Today is the one year mark for Traveler and I. One year. Wow.
He started out as just a nice guy that offered to answer questions for me. I needed a friend. I got a friend, and a lot more.
I messaged him because he popped up in my matches and I was intrigued by his profile. I didn’t know how to start a conversation, so I just said he’d popped up and I was intrigued and I wasn’t sure how to start a conversation. He answered “I think you just did!”. We kibitzed back and forth, and I admitted I’d liked his interests and that he read to his wife. Something about that… a man that reads with his wife. It sounded like a guy who appreciated intimacy and like a man who knew how to treat women.

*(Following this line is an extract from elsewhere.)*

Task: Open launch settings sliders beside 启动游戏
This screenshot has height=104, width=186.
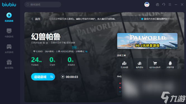Action: pyautogui.click(x=52, y=77)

He was flirty but nice. He mentioned my caboose, but also wanted to know about the games I liked and how my trip to the Shakespeare festival had gone. We chatted back and forth for a few days, sharing tidbits and interests and finally I confessed that I was actually pretty exhausted from poly drama and wondered if he’d like to be friends. He responded that of course he’d be interested in just being friends, and that he’s been open a long time and could relate to drama stuff, and that if I’d like to talk he’d be happy to be a friend.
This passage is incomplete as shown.